Essa mentalidade se revela prejudicial e, de certa forma, insustentável. Não é à toa que o Brasil se destaca em índices de afastamento do trabalho devido a problemas de saúde mental. A insistência em manter-se sempre alerta e produtivo tem efeitos diretos na qualidade de vida das pessoas. Além disso, é comum notar que aqueles que propõem essas fórmulas de sucesso geralmente se beneficiam de privilégios que os permitem adotar esse estilo de vida sem consequências imediatas.
Quando analisamos a frase “trabalhe enquanto eles dormem”, é possível observar uma distorção importante: ao sugerir que devamos utilizar um momento de descanso coletivo para obter vantagens competitivas, ela desumaniza o sono. Pesquisas demonstram que muitos levam a sério esse tipo de mantra, negligenciando suas necessidades básicas e até mesmo se medicando para permanecer acordados durante as noites de trabalho. Mas, a que preço?
As ideias promovidas por essa cultura de produtividade têm se consolidado como verdadeiros mantras de comportamento, sustentando uma sociedade que valoriza o cansaço como um troféu. A expressão se torna uma “cola” que mantém essa dinâmica em funcionamento, alimentando a lógica da produtividade a qualquer custo. Frequentemente, vemos pessoas se vangloriando por trabalharem em feriados ou durante as férias, como se isso fosse algo admirável. Contudo, isso gera um estigma para aqueles que optam por viver esses momentos de descanso, sendo frequentemente rotulados como preguiçosos ou descomprometidos.

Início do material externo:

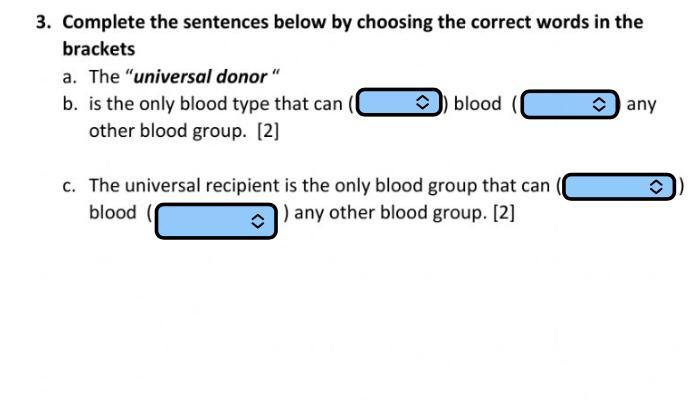Viewport: 699px width, 411px height.
Task: Click the chevron arrows of sentence b's second dropdown
Action: pos(599,104)
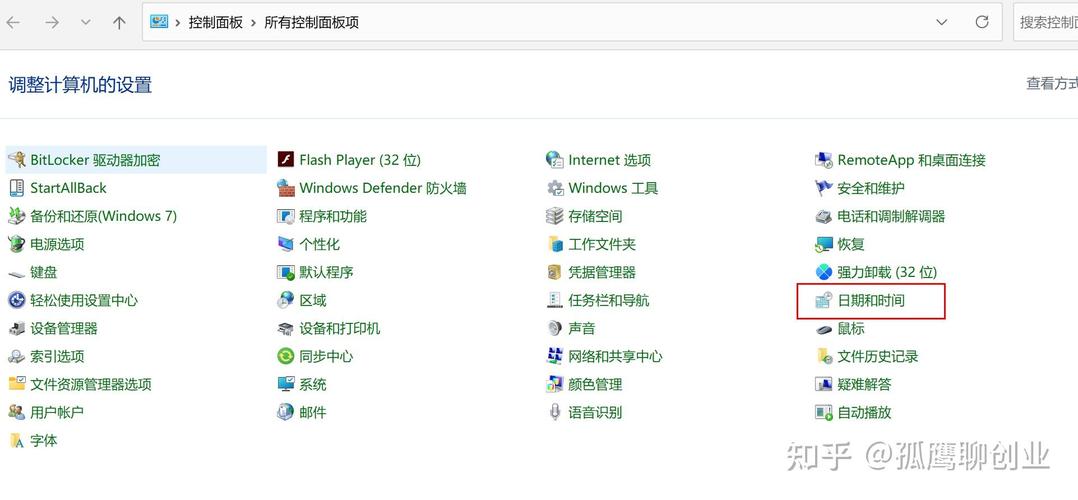Open the BitLocker 驱动器加密 icon
1078x500 pixels.
click(x=16, y=160)
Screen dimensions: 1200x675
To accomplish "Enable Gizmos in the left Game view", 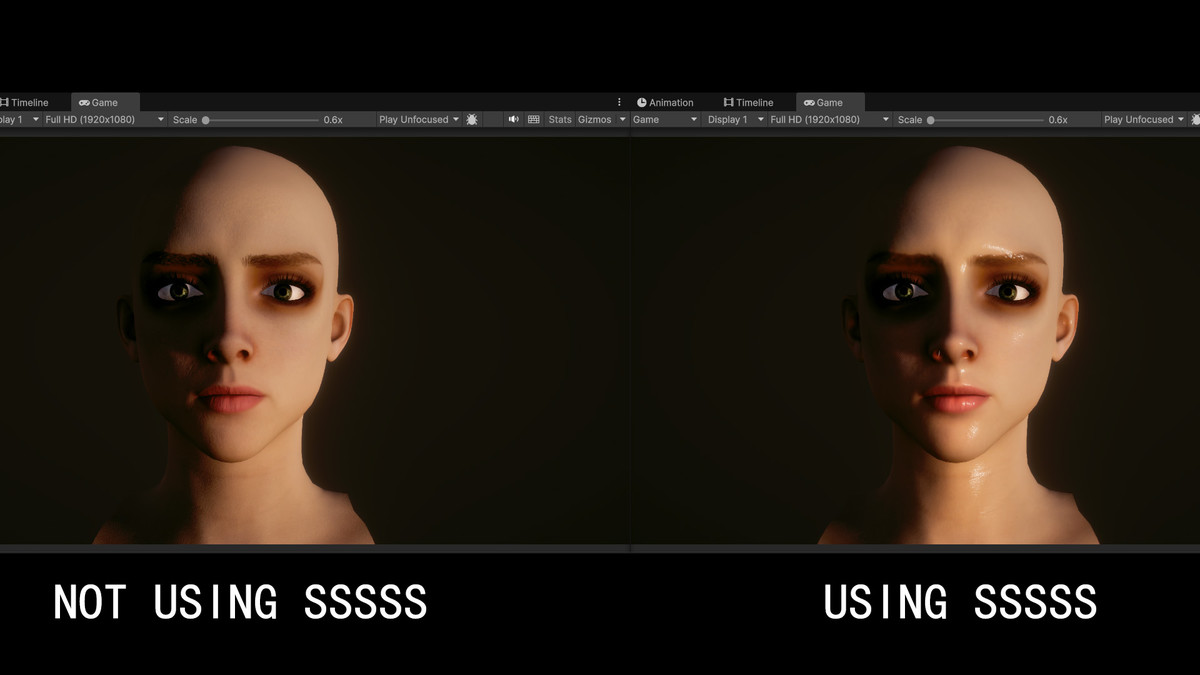I will pyautogui.click(x=596, y=119).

Isso é, sem dúvida, uma distorção da realidade. Ao mesmo tempo em que se celebra o desgaste, muitos se sentem culpados por simplesmente desfrutarem de um tempo livre. Essa situação é um escândalo em si mesma, e as vozes que questionam essa lógica não faltam. Pesquisadores como Byung-Chul Han, autor de “Sociedade do Cansaço”, e Tricia Hersey, que escreveu o manifesto “Descansar é Resistir”, têm chamado a atenção para a necessidade de resgatar o valor do descanso e da convivência.
Quando eu digo “durma enquanto eles dormem”, não se trata apenas de um provocação. É um convite para refletirmos sobre o que isso representa em nossas vidas e sobre o impacto que temos ao reproduzir essas ideias. É crucial reconhecer que, muitas vezes, a necessidade de trabalhar à noite vem de situações desafiadoras e que não há opções fáceis. Essa pressão para se destacar se transforma em um fardo que deve ser carregado como uma “força de guerreiro ou guerreira”.
Contudo, essa dinâmica não se restringe apenas ao sono. O mesmo acontece com a arte, a festividade e os rituais que nos conectam enquanto seres humanos. Ao priorizarmos apenas aquilo que é considerado útil ou produtivo, corremos o risco de comprimir e espremer o tempo que deveríamos dedicar a atividades que nos tornam verdadeiramente humanos. A reflexão sobre a cultura da produtividade e suas consequências é essencial para que possamos encontrar um equilíbrio saudável entre trabalho e vida pessoal.